- [WORK TO BE COMPLETED] In full and unaltered, output the records below.

Dataset records:

---*---

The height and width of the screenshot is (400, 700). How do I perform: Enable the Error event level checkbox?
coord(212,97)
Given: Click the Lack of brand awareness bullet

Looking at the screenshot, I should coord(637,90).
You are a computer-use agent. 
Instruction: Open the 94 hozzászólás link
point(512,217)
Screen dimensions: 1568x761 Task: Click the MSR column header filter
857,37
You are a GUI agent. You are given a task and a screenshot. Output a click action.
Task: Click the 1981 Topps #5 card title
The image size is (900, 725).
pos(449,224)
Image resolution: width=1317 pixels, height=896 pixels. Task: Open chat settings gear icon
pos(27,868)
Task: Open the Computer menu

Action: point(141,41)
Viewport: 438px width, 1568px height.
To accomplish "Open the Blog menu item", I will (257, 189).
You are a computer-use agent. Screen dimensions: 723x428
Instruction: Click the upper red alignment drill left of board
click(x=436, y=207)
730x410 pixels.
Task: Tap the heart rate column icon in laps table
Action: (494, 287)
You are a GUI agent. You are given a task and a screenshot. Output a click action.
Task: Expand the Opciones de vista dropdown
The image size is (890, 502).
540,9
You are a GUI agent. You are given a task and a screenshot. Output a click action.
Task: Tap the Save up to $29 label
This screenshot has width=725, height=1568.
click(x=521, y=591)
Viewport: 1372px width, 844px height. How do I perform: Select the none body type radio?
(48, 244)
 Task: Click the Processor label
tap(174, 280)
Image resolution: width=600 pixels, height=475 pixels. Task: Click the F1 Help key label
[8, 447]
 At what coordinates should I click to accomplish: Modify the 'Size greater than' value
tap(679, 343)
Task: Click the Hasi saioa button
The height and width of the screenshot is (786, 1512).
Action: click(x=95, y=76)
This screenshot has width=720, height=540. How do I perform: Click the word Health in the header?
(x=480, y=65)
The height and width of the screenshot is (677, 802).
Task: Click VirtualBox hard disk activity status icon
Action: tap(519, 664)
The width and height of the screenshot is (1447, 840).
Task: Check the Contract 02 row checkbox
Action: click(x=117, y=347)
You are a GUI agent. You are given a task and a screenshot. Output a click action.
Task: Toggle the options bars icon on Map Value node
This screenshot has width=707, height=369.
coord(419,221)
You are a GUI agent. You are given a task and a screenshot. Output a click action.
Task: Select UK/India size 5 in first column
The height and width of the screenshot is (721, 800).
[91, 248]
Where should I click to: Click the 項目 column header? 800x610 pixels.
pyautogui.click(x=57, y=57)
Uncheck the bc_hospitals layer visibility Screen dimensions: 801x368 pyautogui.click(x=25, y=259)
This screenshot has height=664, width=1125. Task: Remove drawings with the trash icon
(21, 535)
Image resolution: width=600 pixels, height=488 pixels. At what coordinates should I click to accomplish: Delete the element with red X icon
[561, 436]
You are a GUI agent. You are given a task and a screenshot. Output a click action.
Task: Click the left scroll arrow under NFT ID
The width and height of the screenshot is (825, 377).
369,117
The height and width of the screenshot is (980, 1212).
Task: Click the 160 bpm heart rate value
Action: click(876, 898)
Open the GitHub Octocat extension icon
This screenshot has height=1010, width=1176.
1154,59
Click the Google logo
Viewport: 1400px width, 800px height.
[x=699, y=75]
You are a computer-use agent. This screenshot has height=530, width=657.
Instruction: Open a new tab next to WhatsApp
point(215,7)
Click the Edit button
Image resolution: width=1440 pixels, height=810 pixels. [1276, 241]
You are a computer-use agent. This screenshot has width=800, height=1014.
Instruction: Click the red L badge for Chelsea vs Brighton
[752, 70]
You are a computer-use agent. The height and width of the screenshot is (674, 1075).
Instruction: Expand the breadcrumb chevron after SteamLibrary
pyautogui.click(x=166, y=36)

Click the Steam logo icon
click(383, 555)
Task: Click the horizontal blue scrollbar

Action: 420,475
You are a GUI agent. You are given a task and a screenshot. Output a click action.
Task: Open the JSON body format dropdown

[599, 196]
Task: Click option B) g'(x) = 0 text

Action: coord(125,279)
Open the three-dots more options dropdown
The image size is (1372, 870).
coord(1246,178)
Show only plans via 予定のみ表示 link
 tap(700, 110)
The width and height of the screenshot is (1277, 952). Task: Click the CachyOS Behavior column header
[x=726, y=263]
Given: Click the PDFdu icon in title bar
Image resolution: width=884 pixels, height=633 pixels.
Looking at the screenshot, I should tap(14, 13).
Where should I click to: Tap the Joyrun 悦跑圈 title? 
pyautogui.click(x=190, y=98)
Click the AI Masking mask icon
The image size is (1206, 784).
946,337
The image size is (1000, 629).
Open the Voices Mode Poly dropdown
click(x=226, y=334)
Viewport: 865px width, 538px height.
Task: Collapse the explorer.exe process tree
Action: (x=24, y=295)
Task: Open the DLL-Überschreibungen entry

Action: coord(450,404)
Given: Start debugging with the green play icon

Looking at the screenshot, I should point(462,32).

---*---

- [OUTPUT]
The height and width of the screenshot is (400, 700). How do I perform: Enable the Error event level checkbox?
coord(212,97)
Given: Click the Lack of brand awareness bullet

Looking at the screenshot, I should coord(637,90).
You are a computer-use agent. 
Instruction: Open the 94 hozzászólás link
point(512,217)
Screen dimensions: 1568x761 Task: Click the MSR column header filter
857,37
You are a GUI agent. You are given a task and a screenshot. Output a click action.
Task: Click the 1981 Topps #5 card title
The image size is (900, 725).
pos(449,224)
Image resolution: width=1317 pixels, height=896 pixels. Task: Open chat settings gear icon
pos(27,868)
Task: Open the Computer menu

Action: point(141,41)
Viewport: 438px width, 1568px height.
To accomplish "Open the Blog menu item", I will (257, 189).
You are a computer-use agent. Screen dimensions: 723x428
Instruction: Click the upper red alignment drill left of board
click(x=436, y=207)
730x410 pixels.
Task: Tap the heart rate column icon in laps table
Action: (494, 287)
You are a GUI agent. You are given a task and a screenshot. Output a click action.
Task: Expand the Opciones de vista dropdown
The image size is (890, 502).
540,9
You are a GUI agent. You are given a task and a screenshot. Output a click action.
Task: Tap the Save up to $29 label
This screenshot has width=725, height=1568.
click(x=521, y=591)
Viewport: 1372px width, 844px height. How do I perform: Select the none body type radio?
(48, 244)
 Task: Click the Processor label
tap(174, 280)
Image resolution: width=600 pixels, height=475 pixels. Task: Click the F1 Help key label
[8, 447]
 At what coordinates should I click to accomplish: Modify the 'Size greater than' value
tap(679, 343)
Task: Click the Hasi saioa button
The height and width of the screenshot is (786, 1512).
Action: click(x=95, y=76)
This screenshot has width=720, height=540. How do I perform: Click the word Health in the header?
(x=480, y=65)
The height and width of the screenshot is (677, 802).
Task: Click VirtualBox hard disk activity status icon
Action: tap(519, 664)
The width and height of the screenshot is (1447, 840).
Task: Check the Contract 02 row checkbox
Action: click(x=117, y=347)
You are a GUI agent. You are given a task and a screenshot. Output a click action.
Task: Toggle the options bars icon on Map Value node
This screenshot has width=707, height=369.
coord(419,221)
You are a GUI agent. You are given a task and a screenshot. Output a click action.
Task: Select UK/India size 5 in first column
The height and width of the screenshot is (721, 800).
[91, 248]
Where should I click to: Click the 項目 column header? 800x610 pixels.
pyautogui.click(x=57, y=57)
Uncheck the bc_hospitals layer visibility Screen dimensions: 801x368 pyautogui.click(x=25, y=259)
This screenshot has height=664, width=1125. Task: Remove drawings with the trash icon
(21, 535)
Image resolution: width=600 pixels, height=488 pixels. At what coordinates should I click to accomplish: Delete the element with red X icon
[561, 436]
You are a GUI agent. You are given a task and a screenshot. Output a click action.
Task: Click the left scroll arrow under NFT ID
The width and height of the screenshot is (825, 377).
369,117
The height and width of the screenshot is (980, 1212).
Task: Click the 160 bpm heart rate value
Action: click(876, 898)
Open the GitHub Octocat extension icon
This screenshot has height=1010, width=1176.
1154,59
Click the Google logo
Viewport: 1400px width, 800px height.
[x=699, y=75]
You are a computer-use agent. This screenshot has height=530, width=657.
Instruction: Open a new tab next to WhatsApp
point(215,7)
Click the Edit button
Image resolution: width=1440 pixels, height=810 pixels. [1276, 241]
You are a computer-use agent. This screenshot has width=800, height=1014.
Instruction: Click the red L badge for Chelsea vs Brighton
[752, 70]
You are a computer-use agent. The height and width of the screenshot is (674, 1075).
Instruction: Expand the breadcrumb chevron after SteamLibrary
pyautogui.click(x=166, y=36)

Click the Steam logo icon
click(383, 555)
Task: Click the horizontal blue scrollbar

Action: 420,475
You are a GUI agent. You are given a task and a screenshot. Output a click action.
Task: Open the JSON body format dropdown

[599, 196]
Task: Click option B) g'(x) = 0 text

Action: coord(125,279)
Open the three-dots more options dropdown
The image size is (1372, 870).
coord(1246,178)
Show only plans via 予定のみ表示 link
 tap(700, 110)
The width and height of the screenshot is (1277, 952). Task: Click the CachyOS Behavior column header
[x=726, y=263]
Given: Click the PDFdu icon in title bar
Image resolution: width=884 pixels, height=633 pixels.
Looking at the screenshot, I should tap(14, 13).
Where should I click to: Tap the Joyrun 悦跑圈 title? 
pyautogui.click(x=190, y=98)
Click the AI Masking mask icon
The image size is (1206, 784).
946,337
The image size is (1000, 629).
Open the Voices Mode Poly dropdown
click(x=226, y=334)
Viewport: 865px width, 538px height.
Task: Collapse the explorer.exe process tree
Action: (x=24, y=295)
Task: Open the DLL-Überschreibungen entry

Action: coord(450,404)
Given: Start debugging with the green play icon

Looking at the screenshot, I should point(462,32).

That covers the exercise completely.